Inhaling the Mahatma
by Christopher Kremmer
Fourth Estate, 2006
There must be something about the Subcontinent that turns the most well-intentioned reportage into 'intensely personal stories'. An examination of the dustcover of Inhaling the Mahatma, Australian reporter Christopher Kremmer's latest book, reveals another yatra into India: "A country in the grip of enormous and sometimes violent change." While consciously avoiding the temptation to refer to 'heady mixes' and 'multi-layered tapestries', Kremmer nonetheless takes readers on the mandatory gut-wrenching bus ride along India's crowded highways, complete with argumentative conductor, mad-cap driver and blood-red sunset against hazy grey skies.

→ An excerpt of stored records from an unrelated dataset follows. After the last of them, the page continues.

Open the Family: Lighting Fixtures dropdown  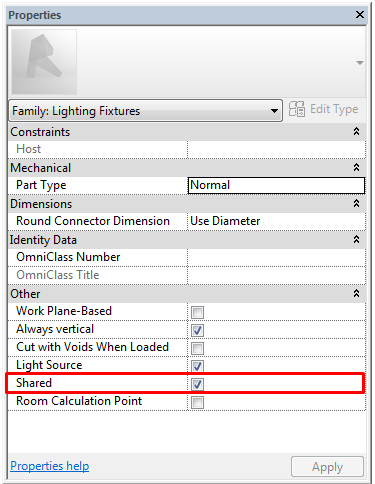[x=146, y=111]
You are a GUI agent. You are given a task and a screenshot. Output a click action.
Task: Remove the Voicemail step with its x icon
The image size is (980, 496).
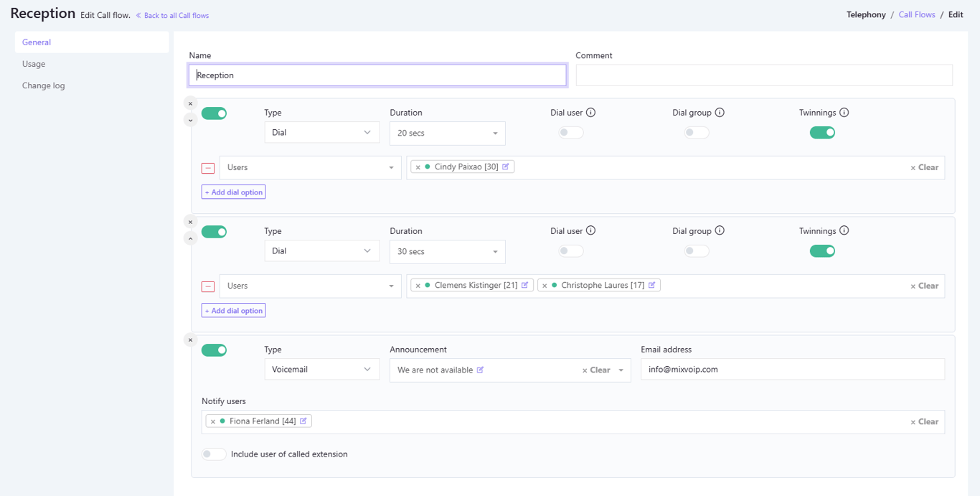(190, 340)
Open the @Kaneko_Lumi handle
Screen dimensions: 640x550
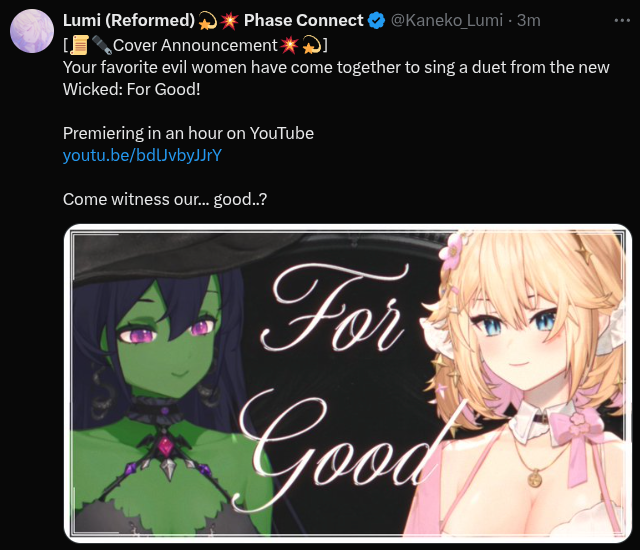(447, 20)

In Inhaling the Mahatma, Kremmer sets out on a personal pilgrimage to track down the stars, bit-players and near-anonymous set-extras of what has now become the great Indian transformation of 1991-2006. Using as a road map the experiences, recollections and impressions of his first Indian tenure – in the early 1990s, when he came as a foreign correspondent – Kremmer charts a compelling and competent course through the major landmarks of the last 15 years. The assassination of Rajiv Gandhi, the Mandal Commission, the destruction of the Babri Masjid, the horrific killing of the missionary Graham Staines and his children and, of course, the rise of the call centre all find mention, sketched out in varying degrees of detail. While the writer's voice throughout the narrative is clear and lucid, it is perhaps the current moment in which this book has emerged that makes it particularly interesting.
The blanket coverage of the Great Indian Growth story, in both Indian and international media, seems to have created a space for a well-crafted retrospective – a book that looks back over the last decade and a half and documents the churning and rumbling that accompanied this transformation, while drawing lessons for further growth.